Después cuando el chico del pelo corto, las manos largas y la mirada de aguilucho se hubo marchado, me telefoneo una de sus compañeras,-fue rápida, vive Dios- para “advertirme” del muchacho. La deje hablar cuanto quiso, es mejor dejar que se desahoguen, además el hablar no hace daño a nadie. En seguida se puso a mi disposición para ayudarme “contra” él en lo que hiciera falta. Por supuesto no creí nada de lo que dijo, porque siempre es la misma historia, la historia  de unos contra otros. No obstante, esa tarde se me quedó un regusto amargo de pena, de pena por mí, por el aguilucho, por la muchacha del teléfono, en definitiva por todos. Estamos jugando con fuego, y no con fuego fatuo, sino con fuego del que quema. A mis cuarenta y muchos años me pregunto cada día que hemos hecho mal o que no hemos hecho bien.

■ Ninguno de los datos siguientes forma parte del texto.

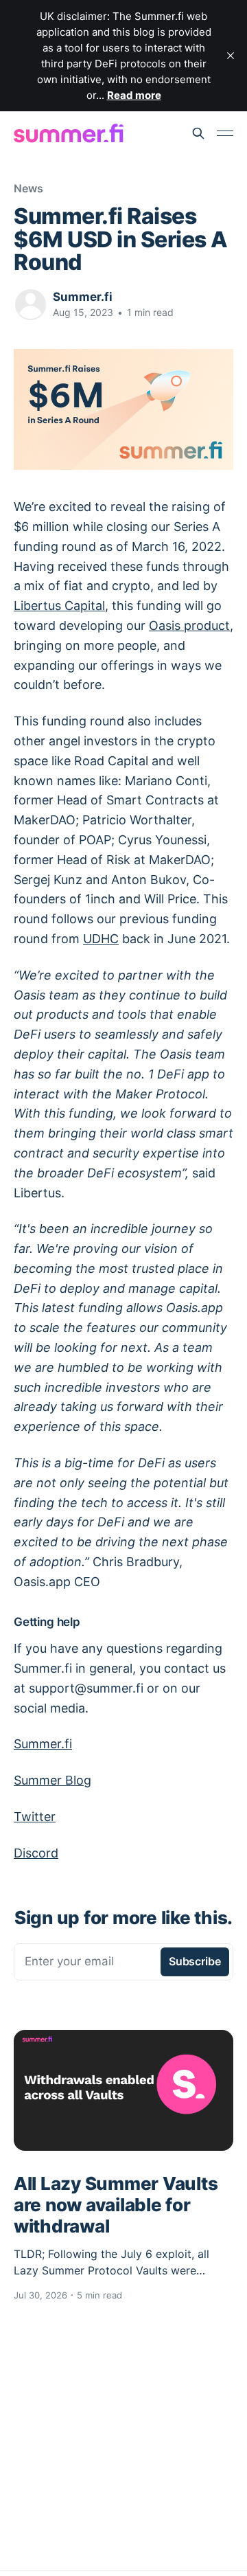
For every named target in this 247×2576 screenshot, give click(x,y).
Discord (36, 1853)
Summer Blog (52, 1780)
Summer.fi (83, 297)
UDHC (101, 938)
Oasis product (189, 625)
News (28, 188)
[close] (231, 56)
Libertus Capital (59, 605)
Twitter (35, 1816)
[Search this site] (198, 133)
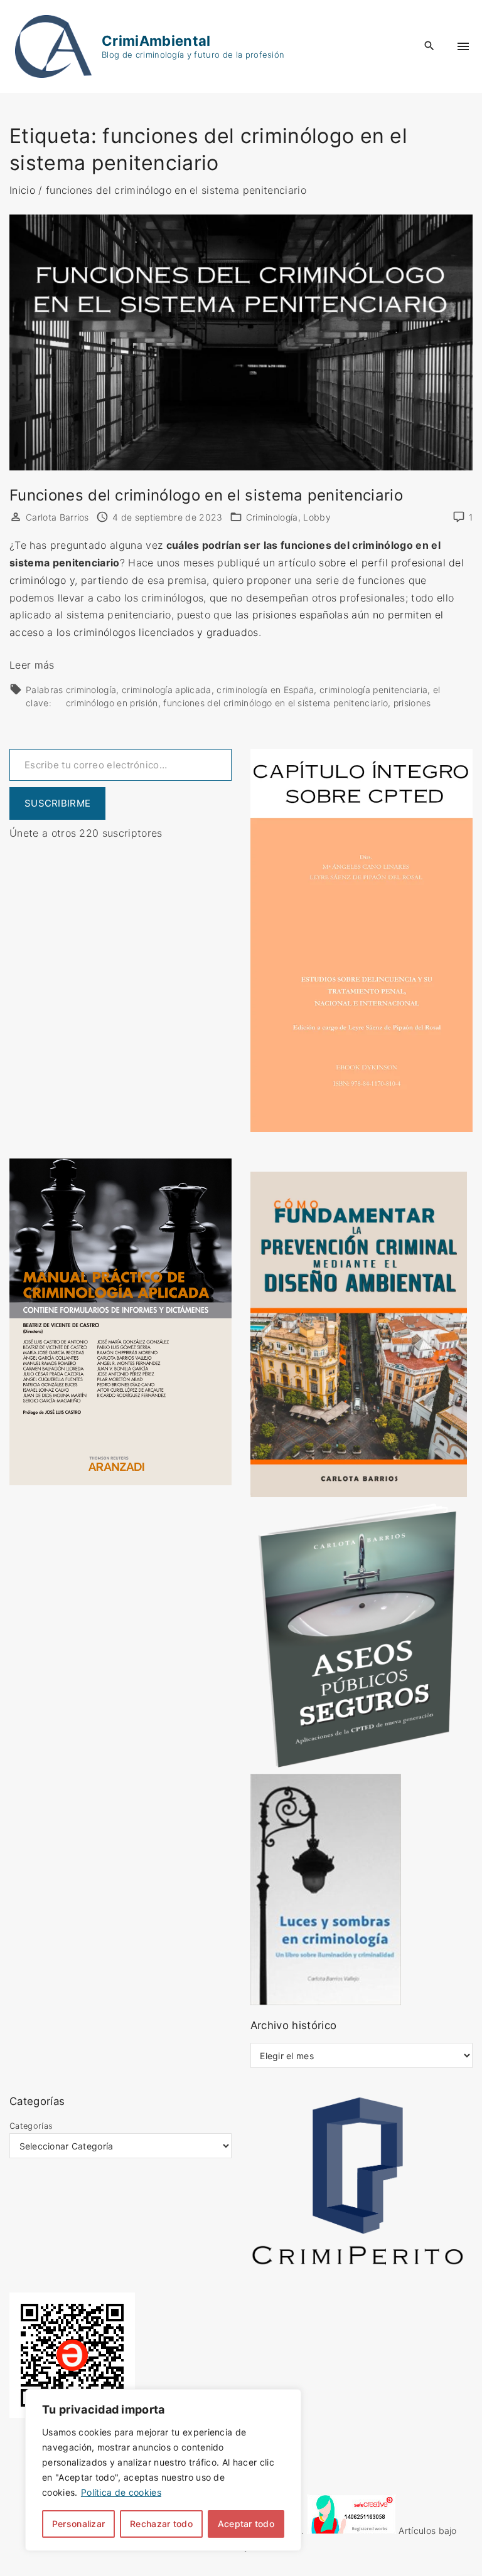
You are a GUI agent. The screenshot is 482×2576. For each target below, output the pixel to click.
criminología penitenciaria (373, 689)
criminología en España (265, 689)
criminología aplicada (167, 689)
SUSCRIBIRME (57, 803)
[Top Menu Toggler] (463, 46)
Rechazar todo (161, 2523)
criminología (91, 689)
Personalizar (78, 2523)
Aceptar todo (246, 2523)
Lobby (317, 517)
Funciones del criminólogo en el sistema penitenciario (206, 495)
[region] (163, 2470)
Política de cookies (121, 2492)
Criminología (272, 517)
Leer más (32, 665)
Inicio (22, 190)
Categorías (31, 2126)
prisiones (412, 702)
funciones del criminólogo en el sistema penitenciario (275, 702)
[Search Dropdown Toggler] (429, 46)
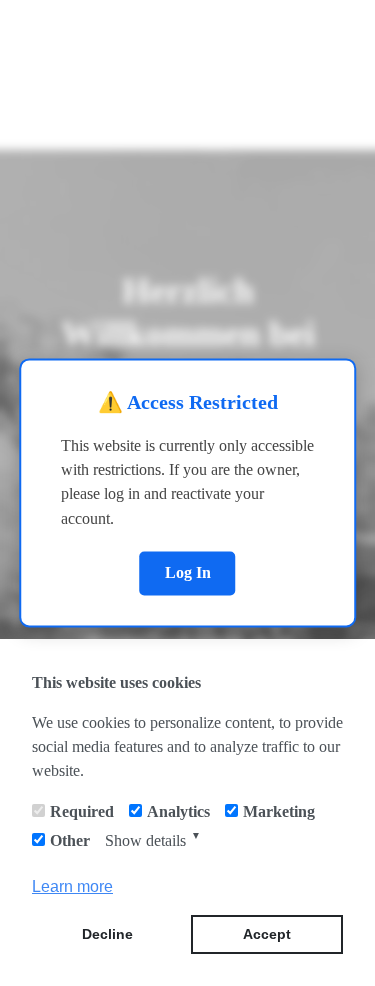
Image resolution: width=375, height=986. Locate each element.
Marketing (279, 811)
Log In (188, 572)
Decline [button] (107, 934)
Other (70, 840)
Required (82, 811)
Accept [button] (267, 934)
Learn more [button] (72, 886)
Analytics (178, 811)
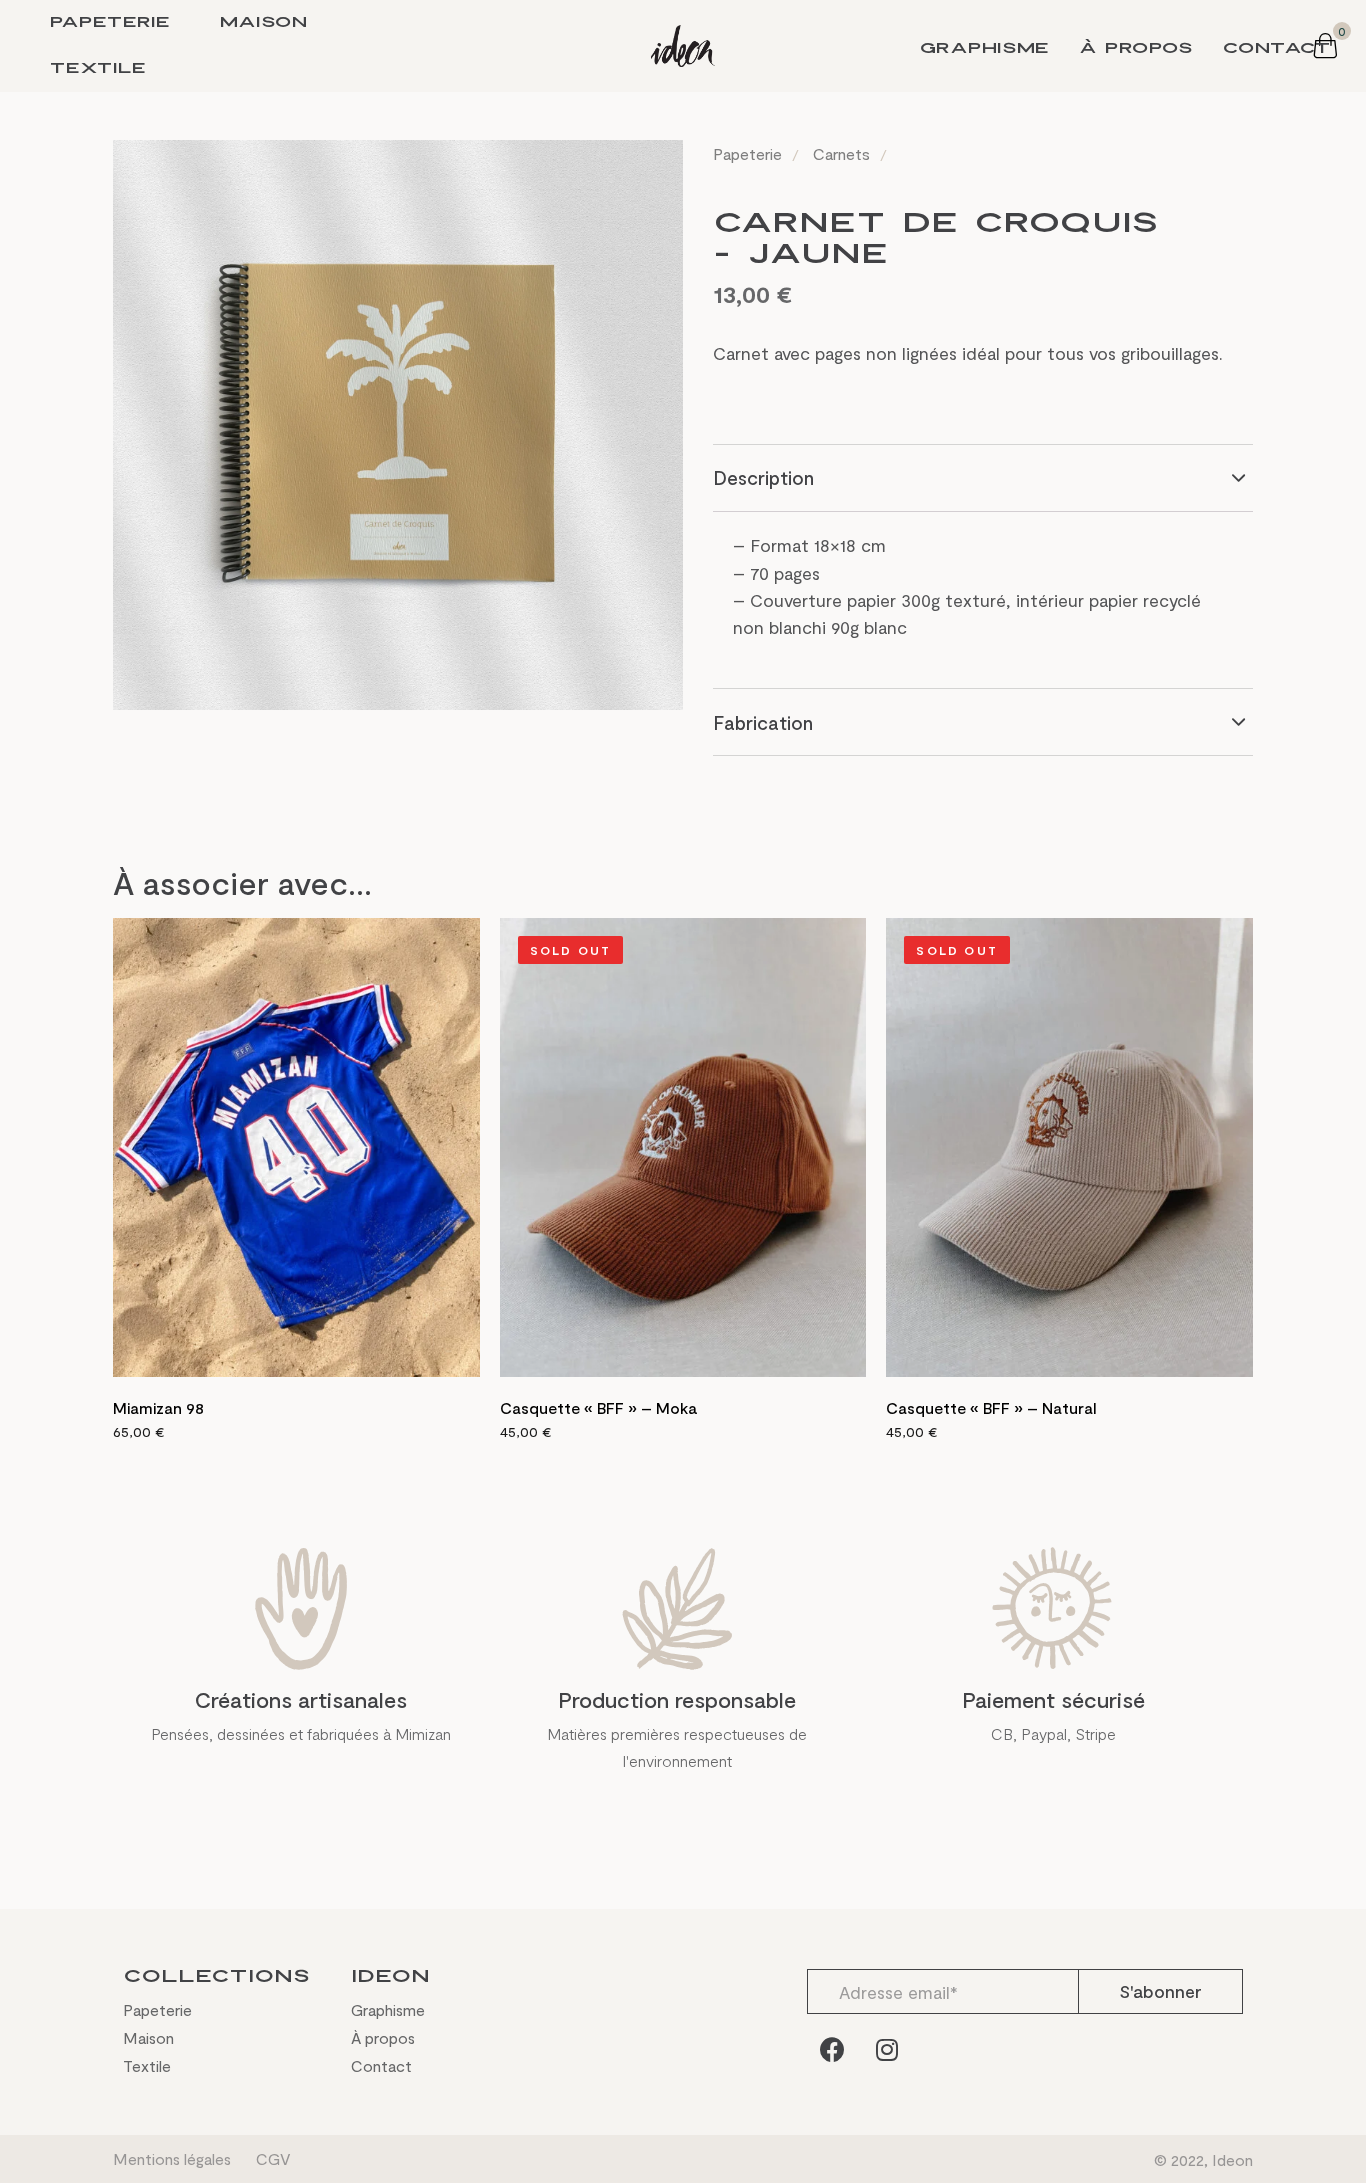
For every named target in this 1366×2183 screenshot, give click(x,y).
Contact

Fuimos capaces de muchas cosas, grandes cosas, sacamos al país entre todos de una dictadura, hicimos una transición modélica, creamos una sociedad en la que no falta de nada, pero sin embargo no hemos sabido manejar los asuntos pequeños. Quizás con tanta prisa por hacer una sociedad cómoda y de libertades, olvidamos enseñar a nuestros hijos, no matemáticas o física, o latín o geografía, sino convivencia, compañerismo, amistad, talante, lealtad, compasión y generosidad con el de al lado.

 

Con más o menos ímpetu afrontamos nuestras vidas de la manera que nos parece más conveniente, pero conviene siempre mirar atrás, y también a la derecha y a la izquierda, porque seguramente hay otros seres vivos, que pueden rozar con nosotros. El ambicioso, intentará llegar lo más lejos posible aun a costa de otros, pero la meta es la misma para todos, la muerte, y conviene llegar a la muerte con las manos llenas de vida. Creo que esto habría que explicárselo, si a estos chicos y chicas tan rápidos y tan impetuosos, aunque creo que no se si voy a ser capaz, porque tampoco les hemos enseñado a escuchar, salvo sus propias palabras. En cualquier caso, sin acritud como decía Felipe, el aguilucho me cae bien y también la muchacha del teléfono. El odio es una angustia incesaría, y al fin y al cabo esto es solo un cuento o una fábula, sin más pretensiones. Algo para pensar un rato este fin de semana. Es la una de la tarde. No llueve en Pozuelo y la temperatura exterior es de 18 grados. Creo que tanta lluvia y tan seguida no es buena para los corazones.

27-10-06.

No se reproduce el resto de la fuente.